Paylaş
Aşık oldukları kişi sadece bir ses. Onu göremiyor, dokunamıyorlar, koklayamıyorlar.
Bluetooth kulaklığını takmış, metroda mutlu mutlu sevgilisiyle telefonda konuşan bir adam düşünün.
Sonra telefonun diğer ucundaki insanın hayatta gerçekten var olmadığını düşünün. İşte öyle bir aşk.
Derin bir muhabbet. Kahkahalar. Birbirlerini en iyi anlamalar. Zeki hayat ve felsefe konuşmaları. Hayat ağırlığı ve onu kaldırma yolları konuşmaları. Geceleri yatakta cilveleşme konuşmaları. Böyle bir aşk mümkün mü? Bana mümkün geldi. Eksik çok eksik, boşluk dolu, ama mümkün.
Geçenlerde bir arkadaşım, işten güçten dertlenince bir baktım, hayatla arasında böyle bir diyalog var.
Hayat ona kaba davranmış.
O da ona cevap veriyor. Cevabına şikayet, suçluluk duygusu, intikam duygusu, yılgınlık ne kadar at gitsin duygu varsa doldurmuş. Cümlelerini savuruyor.
Aklıma nedense şu “Her” filmi geldi. Sanki görmediği bir işletim sistemiyle dalaşıyordu. Hayatın ta kendisiyle!
Benim duymadığım bir şey duyuyor, sonra da sövüp sayıyordu.
Hepimizin hayatla böyle bir diyalog içinde olduğumuzu düşündüm. Sürekli onunla konuşuyoruz. Bazen bizi bir aşık gibi güldürüyor. Mutluluktan deli ediyor.
Işıktan gözümüzü kamaştırıyor. Bazen de tünele giriyoruz. Hızlı bir trenle, yerin dibine iniyoruz. Suratımıza bir tokat yiyoruz. Aşkın kendisi gibi.

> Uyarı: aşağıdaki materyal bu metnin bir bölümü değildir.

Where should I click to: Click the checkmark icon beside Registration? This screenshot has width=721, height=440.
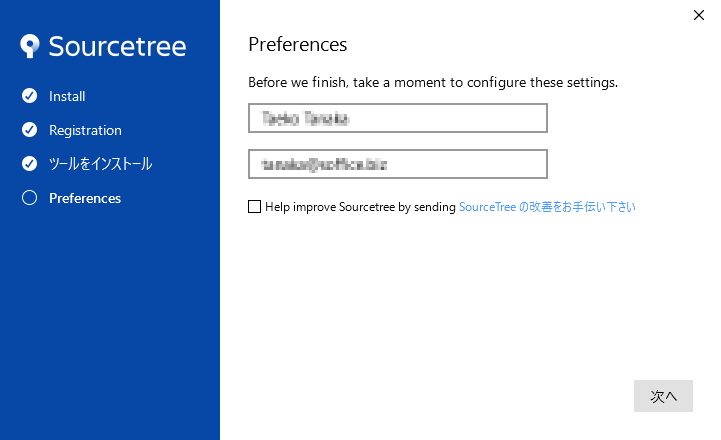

Evet, hayatla aramızda aşk var.
Hayat, kontrol edemediğimiz bir aşıksa, elimizden tek gelen kendimize hakim olmak. O bize sandalye fırlattı ya da bizce haksızlık etti diye ona aynısını yapmak yerine biraz daha olgun olup alttan alabiliriz. Evet hayatı bazen, küçük yaramaz kardeşimizmiş gibi alttan alabiliriz diyorum.
Onun da bize tepkileri olduğunu kabul edip, bu tepkileri usta futbolcular gibi göğüsle karşılayıp, ayağa indirebiliriz. Sonra da topu atmak istediğimiz yere vururuz. Ama karşılamadan, yavaşlatmadan vuramayız. Önce o topu bedenimizde eğitmemiz, kendimizi tanıtmamız gerekir. Top ancak bize çarpınca bizimle tanışır.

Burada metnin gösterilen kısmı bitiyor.